The New York Times’ investigation prompted the House Committee on Oversight and Reform Subcommittee on National Security to undertake its own review of the JROTC program.[5] In November, the Department of Defense reported to the Committee that the number of sexual assault allegations was much higher than 33, as the New York Times previously discovered—it was double. 60 instructors in the JROTC program had been accused of sexual misconduct within the past five years.[6] Of those 60 allegations, 58 were substantiated, according to a congressional memo released in November 2022 by the House Oversight and Reform Committee’s majority staff.[7]

Chairman of the Committee’s national security subpanel, Stephen Lynch (D-Mass.), said in a statement accompanying the new information:

“Sexual abuse or misconduct committed by a JROTC instructor cannot be tolerated, and our Subcommittee’s investigation is bringing this despicable behavior into greater focus and exposing the urgent need for improved oversight in the JROTC program.”[8]

Approximately 500,000 students aged 13-18 annually participate in military JROTC programs in around 3,500 high schools nationwide.[9] However, the Pentagon-run initiative has received little oversight and minimal training for its instructors. Instead, schools themselves bear the burden of monitoring instructors—who are either retired or reserve officials or enlisted noncommission officers, who are not always required to have a college degree or teaching certificate. Schools were also, before now, responsible for investigating complaints against the instructors.

One of the women interviewed as part of the Times’ investigation, Jacey Antokoletz, described her experience with being sexually abused by her JROTC instructor when she was a high school junior in Brewster, New York.[10] She said regarding the Committee’s inquiry:

“I’m glad that they’re hammering down so hard on it.
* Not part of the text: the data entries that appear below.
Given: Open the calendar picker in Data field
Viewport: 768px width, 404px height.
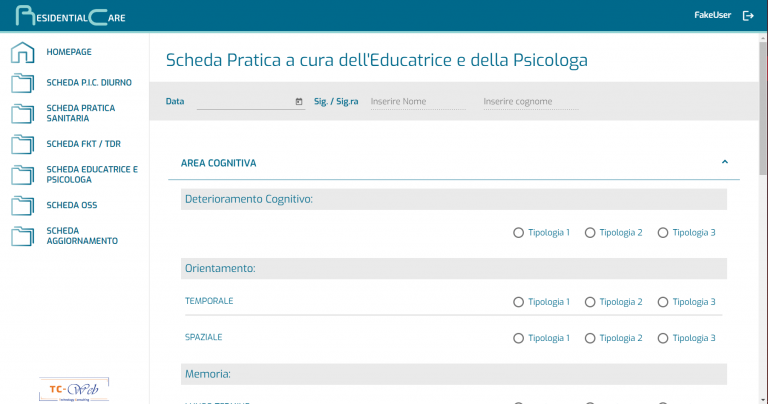Looking at the screenshot, I should (x=299, y=102).
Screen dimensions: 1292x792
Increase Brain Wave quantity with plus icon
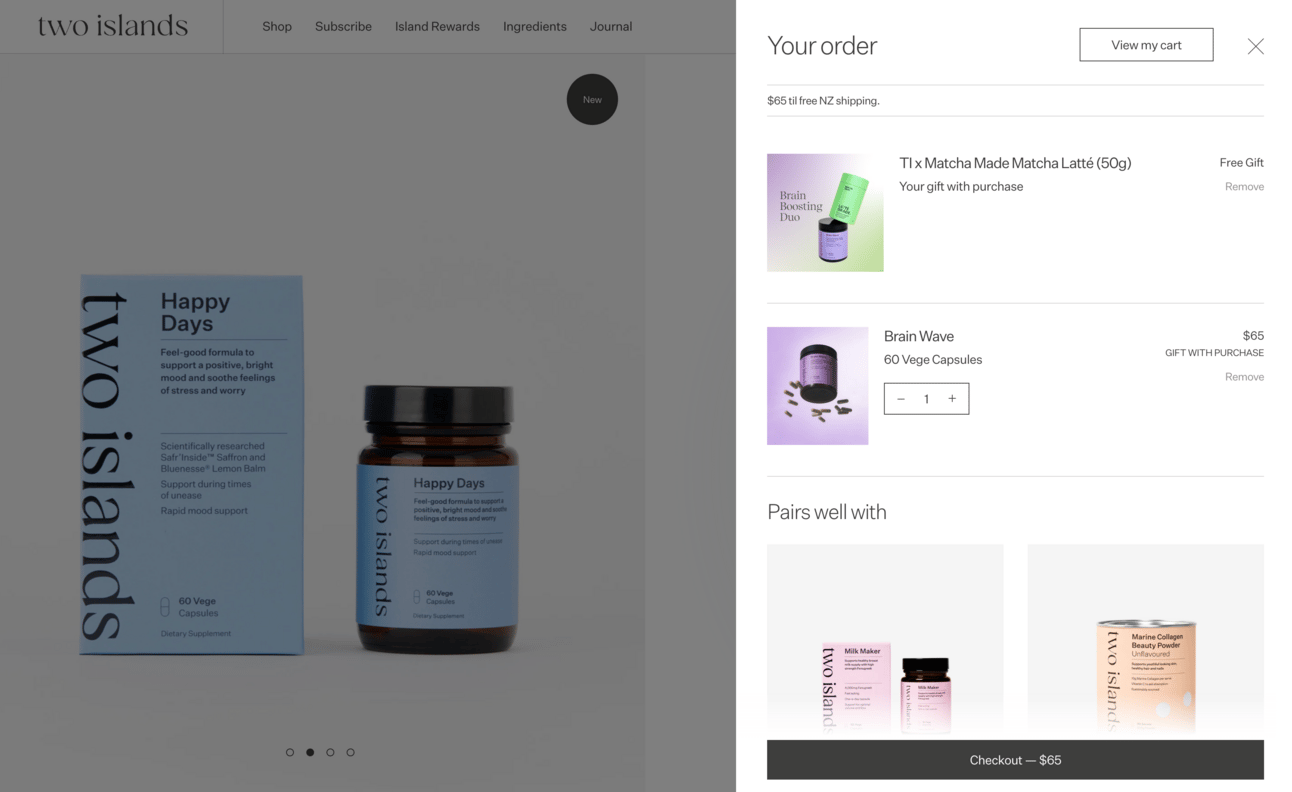click(952, 399)
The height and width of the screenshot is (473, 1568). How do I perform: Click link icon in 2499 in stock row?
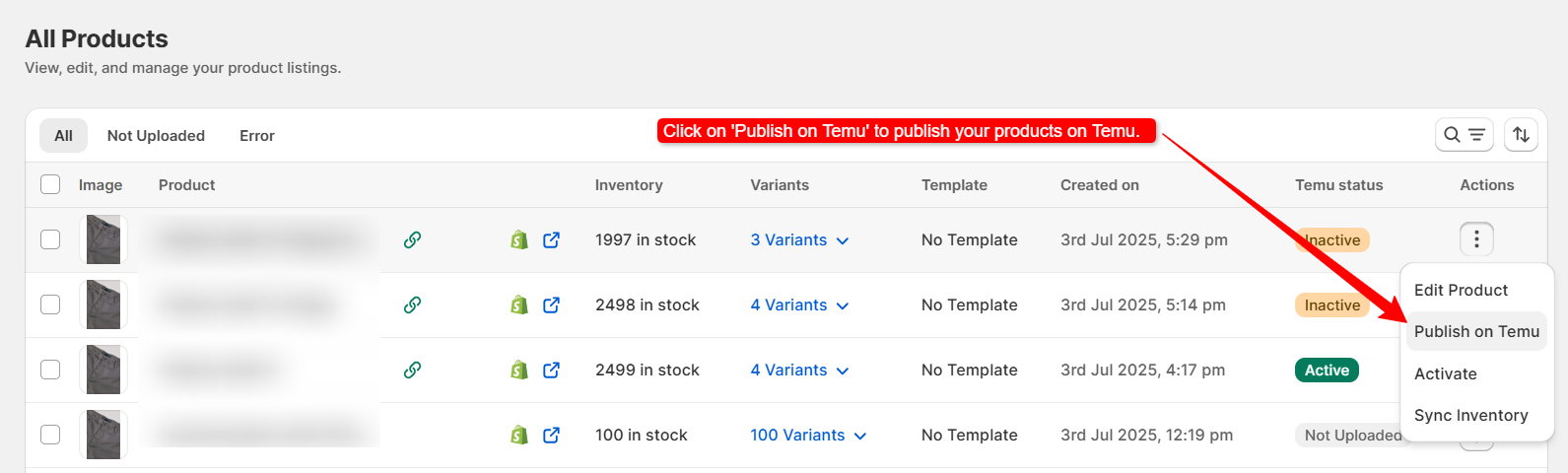(412, 370)
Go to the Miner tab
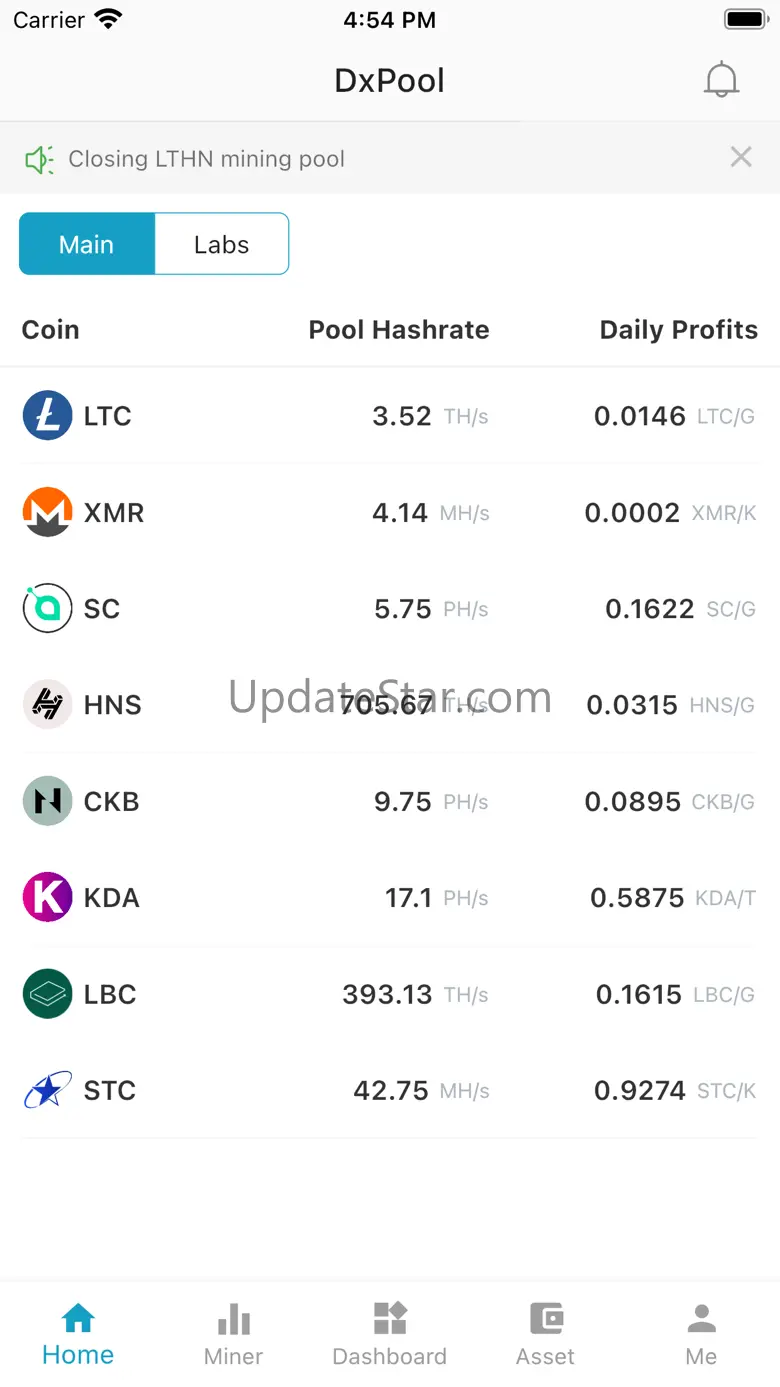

I’m happy to be part of coming forward so that more attention can be drawn to the issue, but it really is unfortunate that it took the article coming out to even address that this is going on.”

Federal Court Blocks Florida’s “Stop WOKE Act”

A federal judge in Florida partially blocked a law designed to limit the discussion of racism and privilege in schools and workplace training within the state.[11] The law, previously known as the “Stop W.O.K.E. Act” (“Wrongs to Our Kids and Employees”), has been renamed the “Individual Freedom Act.”[12] The Act, which was backed by Florida Governor Ron DeSantis, took effect in July, 2022.[13]

The Act prohibits schools and workplaces from providing any instruction that suggests that any individual, by virtue of their race, color, sex or national origin “bears responsibility for and must feel guilt, anguish, or other forms of psychological distress” on account of historical acts of racism.[14] The Act also bans education or training that says that individuals are “privileged or oppressed” due to their race or sex.[15]

In August 2022, a group of eight Florida professors and a student sued representatives of the state’s higher education system, arguing that the Act constituted “racially motivated censorship” which was aimed at stifling “widespread demands to discuss, study and address systemic inequalities.”[16]

In a 139-page order issued on November 17, 2022, U.S. District Judge Mark Walker criticized the Republican-led bill and blocked it from taking effect in the state’s public universities. Said Judge Walker: “The State of Florida’s decision to choose which viewpoints are worthy of illumination and which must remain in the shadows has implications for all. But the First Amendment does not permit the State of Florida to muzzle its university professors, impose its own orthodoxy of viewpoints, and case us all into the dark.”[17]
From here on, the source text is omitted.